PASSAGE TO READ
╭──

Jetson Tk1: Ubuntu 14.04 - non working packages and applications

Ubuntu 14.04 offers many software packages, but not all of them work. It might be useful to
create a list of applications which do not work as expected and pass this list to the Ubuntu project.

gnome-sound-recoder 3.4.0 #Applications->Sound & Video->Sound Recorder, Recording does not start - Bug #1347938
audacity 2.0.5.1 #application can’t be started (does not find Mhz in /proc/cpuinfo) - Bug #1347914
compiz-plugins-extra conflicts with compiz-plugins-default #compiz-plugins extra can’t be installed - Bug #1347925
minitube 2.0.1 does not display any video output - Bug #1348042
blender 2.69 (closes with segmentation fault) - Bug #1348045
package pepperflashplugin-nonfree is missing in Ubuntu armhf repo - Bug #1348035
Firefox 31.0 crashes on every save of an element(link,image) from a web page - Bug #1348268
kdbg 2.5.4-1 crashes on start with segfault- Bug #1311893
ddd 3.3.12 shows hourglass on start for ever - Bug #1348936
redeclipse 1.4-5 crashes with SIGBUS on game start - Bug #1349063
eclipse 3.8.1 graphical cursor representation broken in editor window view - Bug #1349084
geany-plugin-debugger 1.23 crashes with segmentation fault when used - Bug #1354747

FATAL: cannot locate cpu MHz in /proc/cpuinfo #general problem with current 3.10.24 kernel, causes
some applications to refuse to start

Hi Peba,
What exactly do you mean by “#Recording does not start” ?
Do you see any error or the recording is blank?
Most likely, you will need to use some amixer settings to enable audio capture though.

Its a known bug and there are for sure more of this bugs:

root@tegra-ubuntu:~# audacity
ALSA lib pcm_dsnoop.c:618:(snd_pcm_dsnoop_open) unable to open slave
ALSA lib pcm_dmix.c:1022:(snd_pcm_dmix_open) unable to open slave
ALSA lib pcm.c:2239:(snd_pcm_open_noupdate) Unknown PCM cards.pcm.rear
ALSA lib pcm.c:2239:(snd_pcm_open_noupdate) Unknown PCM cards.pcm.center_lfe
ALSA lib pcm.c:2239:(snd_pcm_open_noupdate) Unknown PCM cards.pcm.side
bt_audio_service_open: connect() failed: Connection refused (111)
bt_audio_service_open: connect() failed: Connection refused (111)

╰──

PROBLEMS
(1) Please repeat the Jetson TK1 post starting with "Jetson Tk1: Ubuntu" and going on through "the Ubuntu project.", substituting "catalog" for each "list".
(2) Summarize the Jetson TK1 post in two sentences.
(3) Does the Jetson TK1 post support each statement below? Answer yes or no, and quote the words that decide it.
(a) Audacity fails to start because it cannot find Mhz in /proc/cpuinfo.
(b) Blender 2.69 displays no video output.
(c) The pepperflashplugin-nonfree package is missing from the Ubuntu armhf repo.

(Extracted records)
╭──

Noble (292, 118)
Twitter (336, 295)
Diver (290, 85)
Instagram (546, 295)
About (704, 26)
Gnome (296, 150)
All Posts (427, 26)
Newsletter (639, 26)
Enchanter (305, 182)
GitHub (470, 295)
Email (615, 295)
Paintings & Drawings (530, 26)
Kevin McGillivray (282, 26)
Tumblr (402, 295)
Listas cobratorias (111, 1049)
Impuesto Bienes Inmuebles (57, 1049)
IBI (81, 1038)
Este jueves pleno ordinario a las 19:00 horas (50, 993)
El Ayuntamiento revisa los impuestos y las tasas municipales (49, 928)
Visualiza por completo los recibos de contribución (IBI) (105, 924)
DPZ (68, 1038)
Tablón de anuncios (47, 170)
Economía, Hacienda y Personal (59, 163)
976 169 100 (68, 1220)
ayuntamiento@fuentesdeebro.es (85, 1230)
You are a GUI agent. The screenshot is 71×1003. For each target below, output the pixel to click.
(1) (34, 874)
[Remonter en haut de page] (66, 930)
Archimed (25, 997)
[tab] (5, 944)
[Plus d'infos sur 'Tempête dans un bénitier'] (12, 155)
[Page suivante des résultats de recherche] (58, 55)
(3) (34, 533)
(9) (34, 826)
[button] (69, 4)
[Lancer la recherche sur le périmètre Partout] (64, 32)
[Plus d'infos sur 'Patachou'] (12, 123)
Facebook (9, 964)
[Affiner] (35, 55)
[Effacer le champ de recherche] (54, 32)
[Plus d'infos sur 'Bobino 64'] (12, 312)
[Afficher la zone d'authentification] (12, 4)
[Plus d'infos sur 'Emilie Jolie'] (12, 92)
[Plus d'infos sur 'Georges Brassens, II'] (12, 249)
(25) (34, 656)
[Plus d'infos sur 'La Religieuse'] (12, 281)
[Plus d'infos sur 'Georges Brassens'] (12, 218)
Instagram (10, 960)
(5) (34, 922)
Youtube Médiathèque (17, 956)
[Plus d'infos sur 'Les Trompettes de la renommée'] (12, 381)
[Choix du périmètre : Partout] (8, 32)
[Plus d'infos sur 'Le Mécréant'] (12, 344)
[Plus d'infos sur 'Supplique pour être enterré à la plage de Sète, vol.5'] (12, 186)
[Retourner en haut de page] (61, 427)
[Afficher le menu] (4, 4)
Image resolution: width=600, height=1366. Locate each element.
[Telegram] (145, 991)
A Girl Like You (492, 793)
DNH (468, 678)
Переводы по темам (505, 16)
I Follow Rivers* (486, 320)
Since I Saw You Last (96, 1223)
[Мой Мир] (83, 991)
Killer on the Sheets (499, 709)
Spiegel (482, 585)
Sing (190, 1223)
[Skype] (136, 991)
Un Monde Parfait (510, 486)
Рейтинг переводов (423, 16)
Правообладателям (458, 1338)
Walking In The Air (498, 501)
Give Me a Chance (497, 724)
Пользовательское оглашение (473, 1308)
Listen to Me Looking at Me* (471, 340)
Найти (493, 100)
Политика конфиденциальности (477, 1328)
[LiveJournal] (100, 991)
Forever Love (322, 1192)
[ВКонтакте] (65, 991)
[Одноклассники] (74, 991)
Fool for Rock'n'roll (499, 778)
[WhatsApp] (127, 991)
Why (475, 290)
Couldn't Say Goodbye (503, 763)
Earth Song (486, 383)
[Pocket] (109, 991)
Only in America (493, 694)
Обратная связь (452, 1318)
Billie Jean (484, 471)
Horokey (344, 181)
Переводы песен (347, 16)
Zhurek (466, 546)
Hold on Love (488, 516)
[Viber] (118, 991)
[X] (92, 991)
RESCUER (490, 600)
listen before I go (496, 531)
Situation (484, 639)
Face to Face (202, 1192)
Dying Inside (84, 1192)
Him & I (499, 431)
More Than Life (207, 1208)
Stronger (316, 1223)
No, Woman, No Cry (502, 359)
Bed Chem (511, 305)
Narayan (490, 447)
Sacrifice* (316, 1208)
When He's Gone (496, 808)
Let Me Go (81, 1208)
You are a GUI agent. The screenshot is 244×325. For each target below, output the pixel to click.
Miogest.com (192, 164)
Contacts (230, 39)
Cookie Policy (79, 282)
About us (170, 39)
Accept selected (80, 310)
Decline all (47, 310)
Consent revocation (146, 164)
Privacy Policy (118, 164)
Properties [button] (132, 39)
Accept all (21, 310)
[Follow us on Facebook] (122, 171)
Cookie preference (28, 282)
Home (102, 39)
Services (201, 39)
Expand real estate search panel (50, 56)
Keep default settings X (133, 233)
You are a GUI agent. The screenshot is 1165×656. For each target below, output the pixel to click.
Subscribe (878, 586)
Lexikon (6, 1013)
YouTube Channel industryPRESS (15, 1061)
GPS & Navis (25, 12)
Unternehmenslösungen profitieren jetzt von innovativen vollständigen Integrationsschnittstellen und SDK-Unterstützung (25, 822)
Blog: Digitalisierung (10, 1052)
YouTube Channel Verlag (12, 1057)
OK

╰──

ANSWERS TO THE EXERCISES
(1)
Jetson Tk1: Ubuntu 14.04 - non working packages and applications

Ubuntu 14.04 offers many software packages, but not all of them work. It might be useful to
create a catalog of applications which do not work as expected and pass this catalog to the Ubuntu project.

(2) The post lists packages and applications in Ubuntu 14.04 that do not work as expected, such as audacity, blender and Firefox 31.0, each with a bug number, so that the list can be passed to the Ubuntu project. A reply asks what "Recording does not start" means and suggests that some amixer settings will likely be needed to enable audio capture.

(3)
(a) Yes: "application can’t be started (does not find Mhz in /proc/cpuinfo)"
(b) No: "blender 2.69 (closes with segmentation fault)"
(c) Yes: "package pepperflashplugin-nonfree is missing in Ubuntu armhf repo"